Recuerda además que debes proporcionarle al lector algún recordatorio ocasional de dónde se está manteniendo esa conversación y qué pasa alrededor. Un largo diálogo desnudo acabará sumergiendo al lector en una pesadilla de ciencia ficción donde dos cerebros están hablando telepáticamente suspendidos en un tanque lleno de oxígeno líquido.
(Si, de hecho, estás escribiendo una novela sobre dos cerebros que hablan telepáticamente suspendidos en un tanque de oxígeno líquido, sigue así, no te cortes.)
El taquígrafo del tribunal
Cuando se reproduce al milímetro toda la secuencia de un diálogo
—Hola, Harriet —dijo Jane sentándose a la mesa del restaurante—. Perdona, llego tarde.
—Hola, Jane. Me alegro de verte —dijo Harriet.
—¿Hace mucho que esperas? —preguntó Jane nerviosamente.
—No, no te preocupes. Sólo cinco minutos.
—Oh, no es mucho —dijo Jane con una sonrisa de alivio.
—No, yo también he llegado tarde. Los autobuses iban fatal.
—Sí, y los trenes tampoco iban muy bien que digamos, la verdad.
Ambas rieron. Entonces Jane cogió el menú.
—¿Ya sabes qué vas a tomar?
—Hummm, la «Sinfonía de gambas» tiene buena pinta. —Jane frunció el ceño al concentrarse—. O la «Rapsodia de nabos y
pommes de terre
»… parece vegetariano… Creo que voy a preguntar.
—Jane estoy empezando a creer que el pienso que comen los animales les afecta al cerebro y les provoca que se comporten de forma extraña. Esas proteínas pueden tener consecuencias fatales…
El camarero apareció para tomarles nota.
—Hola, ¿quieren saber cuáles son los platos del día? —dijo alegremente.
—Dios mío, ¿no querrá decir…?
—Me temo que sí. El autor les va a ofrecer ahora la lista completa de los platos del día.

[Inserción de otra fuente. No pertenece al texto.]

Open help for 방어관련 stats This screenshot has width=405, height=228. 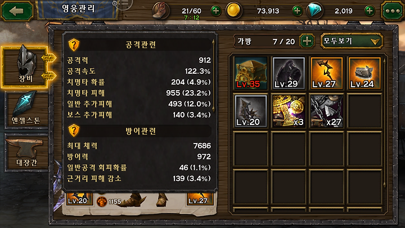(x=74, y=131)
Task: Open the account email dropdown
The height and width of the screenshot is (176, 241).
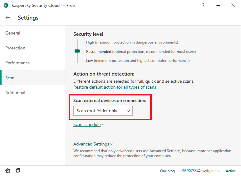Action: coord(200,171)
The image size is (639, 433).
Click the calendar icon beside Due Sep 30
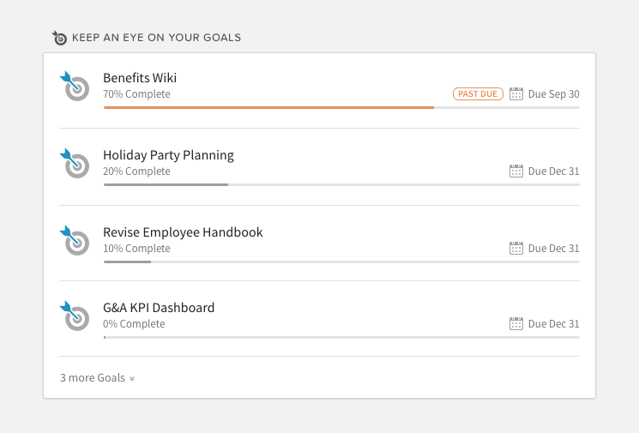(x=516, y=93)
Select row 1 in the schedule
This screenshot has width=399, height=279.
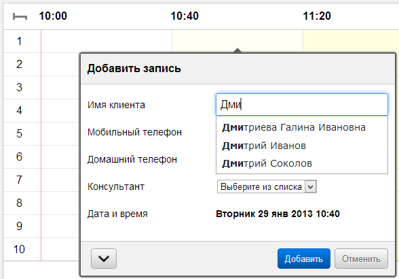[19, 41]
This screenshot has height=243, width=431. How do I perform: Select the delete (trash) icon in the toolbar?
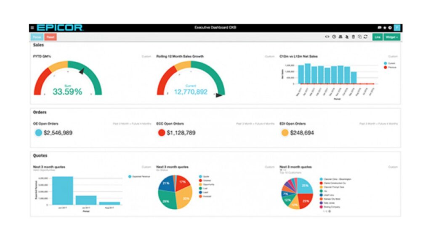[353, 37]
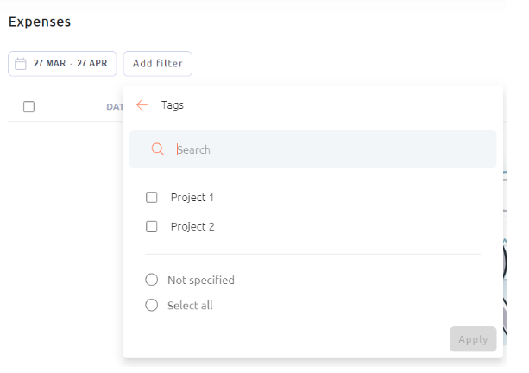The height and width of the screenshot is (373, 529).
Task: Apply the tag filter
Action: click(473, 339)
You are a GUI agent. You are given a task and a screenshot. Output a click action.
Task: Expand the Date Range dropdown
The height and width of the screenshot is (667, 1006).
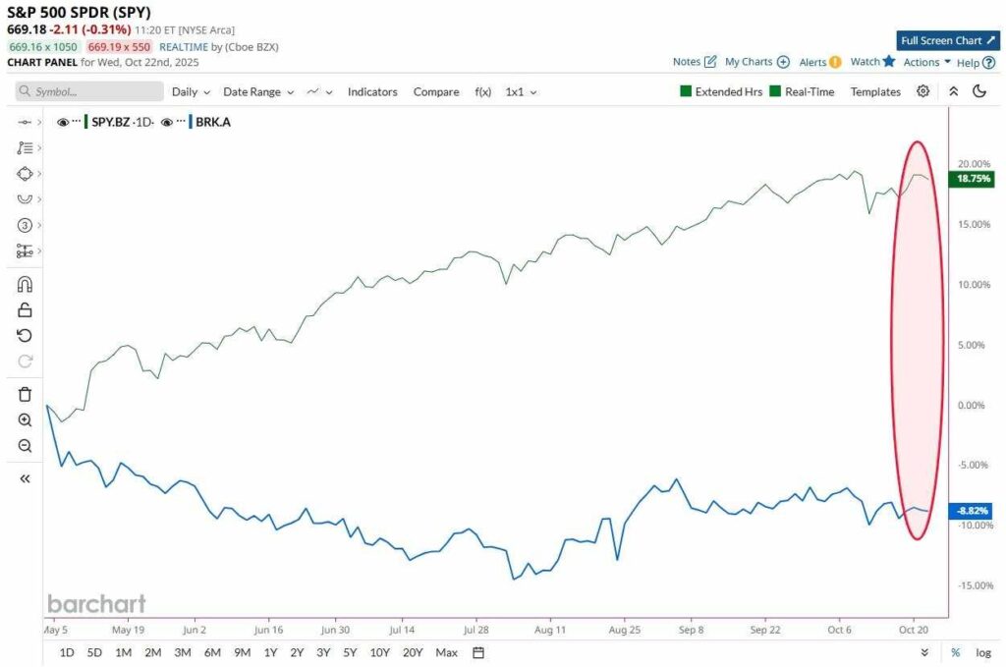coord(258,91)
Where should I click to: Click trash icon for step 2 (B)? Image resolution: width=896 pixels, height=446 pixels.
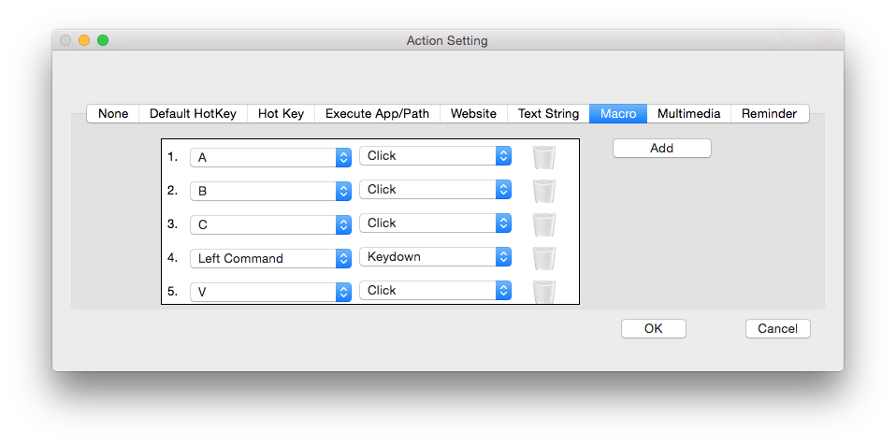pyautogui.click(x=544, y=191)
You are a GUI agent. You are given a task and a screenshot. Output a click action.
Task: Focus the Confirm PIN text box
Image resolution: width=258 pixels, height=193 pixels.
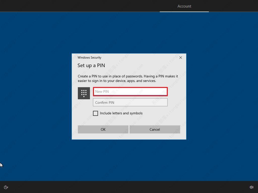click(130, 102)
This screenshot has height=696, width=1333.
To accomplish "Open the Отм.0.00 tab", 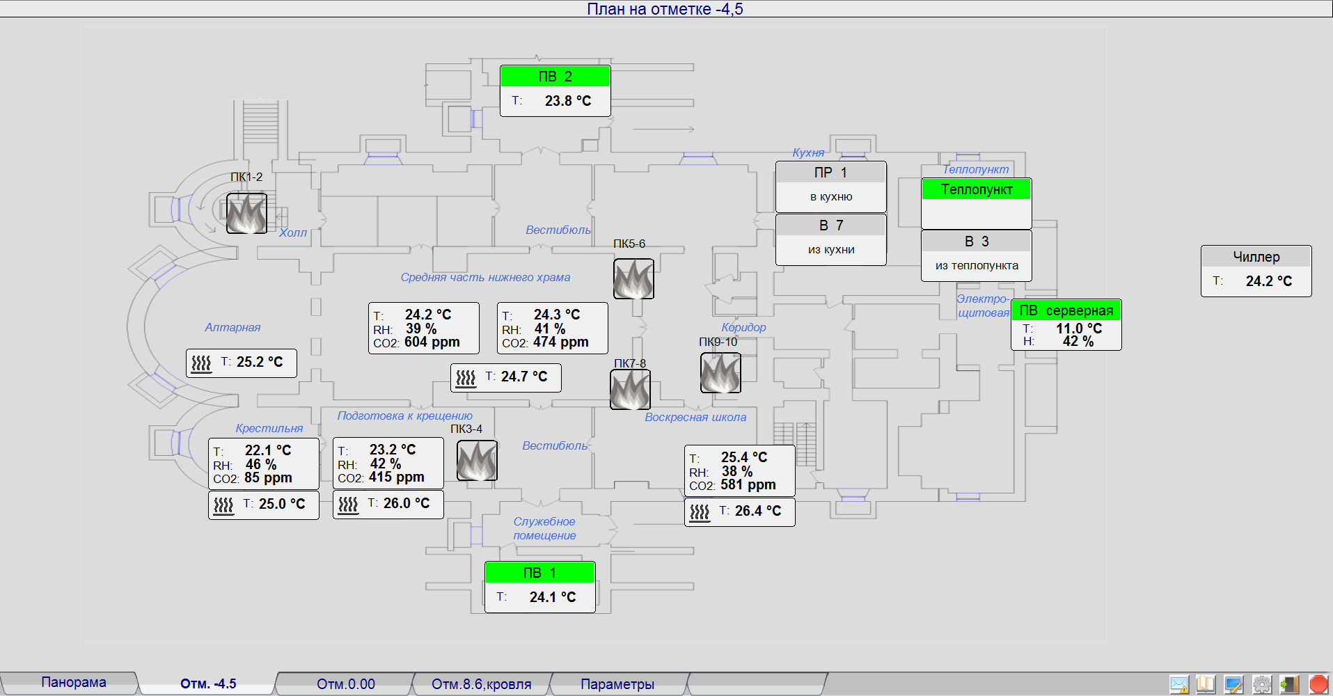I will [346, 684].
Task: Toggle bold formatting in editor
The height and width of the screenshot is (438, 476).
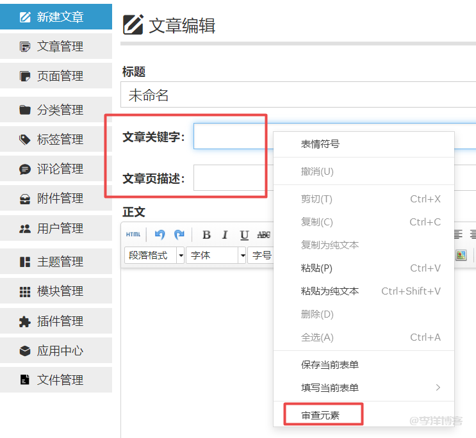Action: point(206,235)
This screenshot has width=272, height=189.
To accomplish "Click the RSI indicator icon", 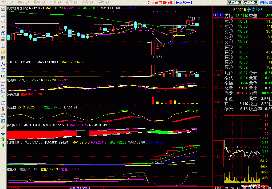I will [x=3, y=90].
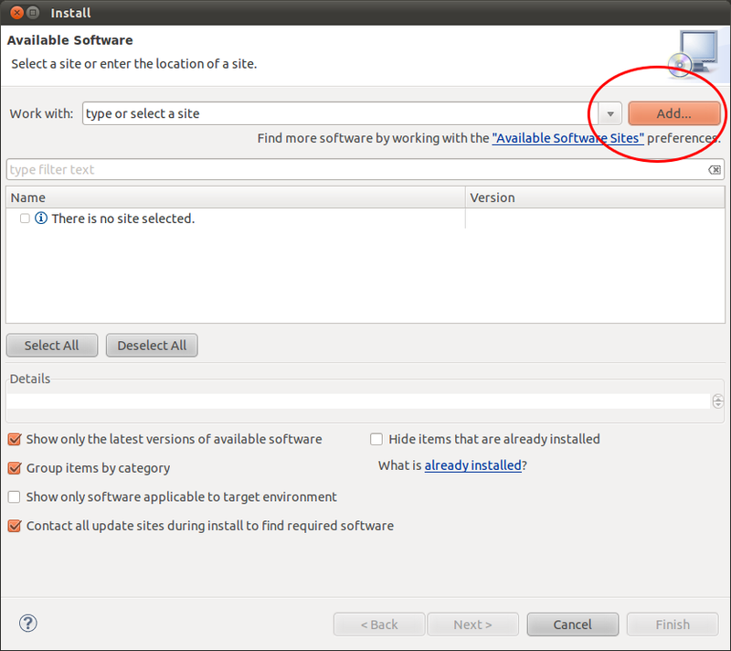Screen dimensions: 731x651
Task: Disable 'Contact all update sites during install'
Action: pos(14,526)
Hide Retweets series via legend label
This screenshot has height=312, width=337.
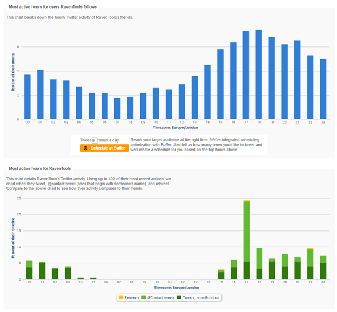click(133, 297)
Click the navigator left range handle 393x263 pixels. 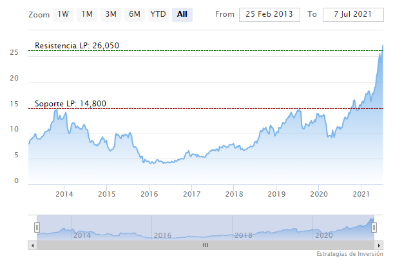[x=37, y=227]
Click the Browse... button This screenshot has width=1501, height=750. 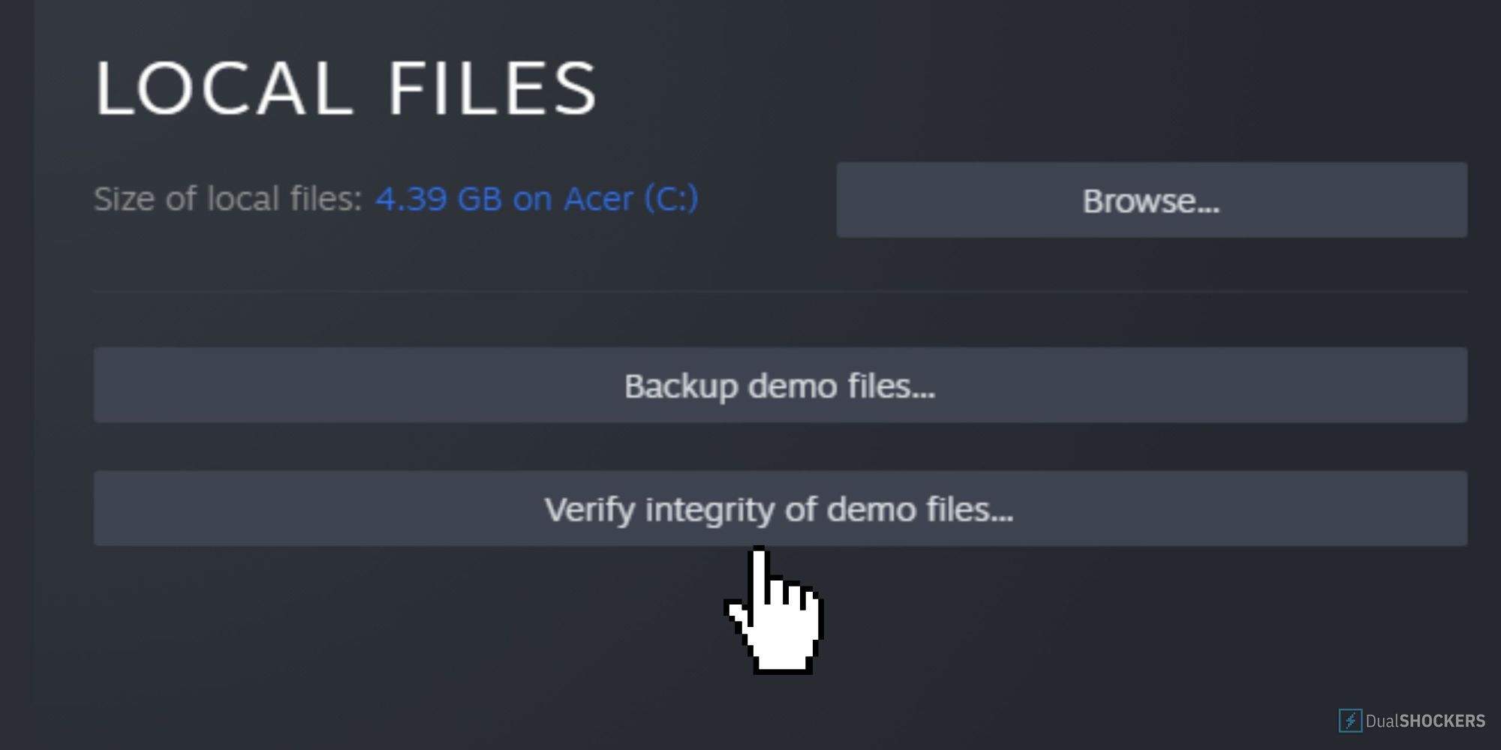(1151, 200)
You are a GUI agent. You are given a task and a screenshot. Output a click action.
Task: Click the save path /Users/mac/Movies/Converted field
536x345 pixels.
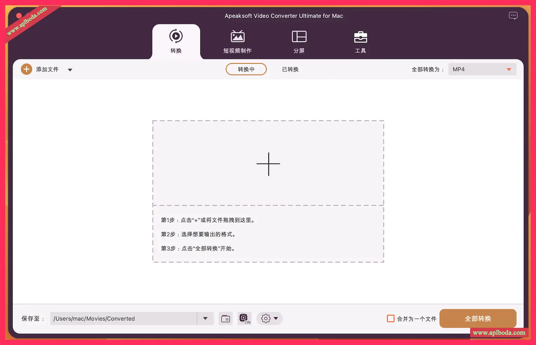coord(123,319)
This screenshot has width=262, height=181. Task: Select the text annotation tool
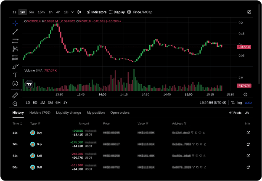pyautogui.click(x=15, y=75)
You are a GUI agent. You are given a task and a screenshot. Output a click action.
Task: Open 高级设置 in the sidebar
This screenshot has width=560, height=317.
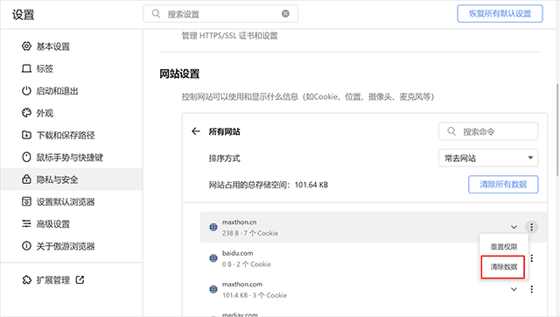tap(72, 224)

Algunos autores, en un intento de reflejar la realidad, llenan sus diálogos con una educada conversación banal y todos los detalles cotidianos propios de la vida real. Éste es uno de esos casos donde la realidad debe dejarse de lado, de este modo evitarás que tus lectores se tiren de los pelos ante una escena tan insoportable e implacablemente aburrida.